__Activity__: Wherever the string "will" appears in a line of the listing below, report that line.

__Extracted records__:

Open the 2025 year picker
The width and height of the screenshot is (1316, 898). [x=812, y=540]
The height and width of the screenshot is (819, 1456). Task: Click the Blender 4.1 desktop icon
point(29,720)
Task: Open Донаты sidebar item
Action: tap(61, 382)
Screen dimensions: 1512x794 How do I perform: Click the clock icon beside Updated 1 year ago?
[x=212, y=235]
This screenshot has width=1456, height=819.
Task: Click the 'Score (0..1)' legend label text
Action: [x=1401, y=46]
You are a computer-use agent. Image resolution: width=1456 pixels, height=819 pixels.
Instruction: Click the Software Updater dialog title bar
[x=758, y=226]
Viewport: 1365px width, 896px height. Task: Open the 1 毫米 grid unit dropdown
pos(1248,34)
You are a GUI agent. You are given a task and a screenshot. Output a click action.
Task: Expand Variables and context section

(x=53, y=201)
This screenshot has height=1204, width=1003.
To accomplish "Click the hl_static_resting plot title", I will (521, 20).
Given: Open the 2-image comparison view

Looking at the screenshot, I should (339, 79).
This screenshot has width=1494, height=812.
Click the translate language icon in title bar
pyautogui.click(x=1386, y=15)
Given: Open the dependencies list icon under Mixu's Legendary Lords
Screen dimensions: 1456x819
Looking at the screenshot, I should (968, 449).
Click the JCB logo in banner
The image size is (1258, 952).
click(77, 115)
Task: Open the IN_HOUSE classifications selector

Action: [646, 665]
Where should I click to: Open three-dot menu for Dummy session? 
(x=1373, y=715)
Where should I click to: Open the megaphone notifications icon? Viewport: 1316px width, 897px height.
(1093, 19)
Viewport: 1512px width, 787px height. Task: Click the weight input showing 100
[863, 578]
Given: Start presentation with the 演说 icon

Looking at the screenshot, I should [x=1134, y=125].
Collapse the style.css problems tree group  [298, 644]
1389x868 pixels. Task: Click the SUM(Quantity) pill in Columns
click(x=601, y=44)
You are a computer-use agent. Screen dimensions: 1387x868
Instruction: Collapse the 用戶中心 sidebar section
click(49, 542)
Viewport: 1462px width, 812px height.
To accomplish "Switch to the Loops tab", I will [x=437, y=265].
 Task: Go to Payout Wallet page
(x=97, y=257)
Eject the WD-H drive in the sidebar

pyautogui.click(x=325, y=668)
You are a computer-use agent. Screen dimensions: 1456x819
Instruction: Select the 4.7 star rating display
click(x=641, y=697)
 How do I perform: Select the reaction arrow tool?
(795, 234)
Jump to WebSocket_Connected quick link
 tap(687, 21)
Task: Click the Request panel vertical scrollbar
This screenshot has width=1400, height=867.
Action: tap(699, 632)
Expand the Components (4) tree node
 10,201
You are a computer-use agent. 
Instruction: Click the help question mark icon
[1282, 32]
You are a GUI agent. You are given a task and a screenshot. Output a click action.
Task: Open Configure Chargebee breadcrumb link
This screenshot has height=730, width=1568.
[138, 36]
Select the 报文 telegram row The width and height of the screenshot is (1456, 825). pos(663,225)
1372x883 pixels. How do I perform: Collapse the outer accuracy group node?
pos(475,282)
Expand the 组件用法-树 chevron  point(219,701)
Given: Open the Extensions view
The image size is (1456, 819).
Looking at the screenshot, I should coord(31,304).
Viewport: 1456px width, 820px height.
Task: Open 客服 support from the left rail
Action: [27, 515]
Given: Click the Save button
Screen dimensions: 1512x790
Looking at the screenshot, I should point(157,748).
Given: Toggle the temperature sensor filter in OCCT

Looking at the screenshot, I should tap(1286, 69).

__Exercise result__:
To accomplish "Click the hl_static_resting plot title", I will (521, 20).
To accomplish "Switch to the Loops tab", I will [x=437, y=265].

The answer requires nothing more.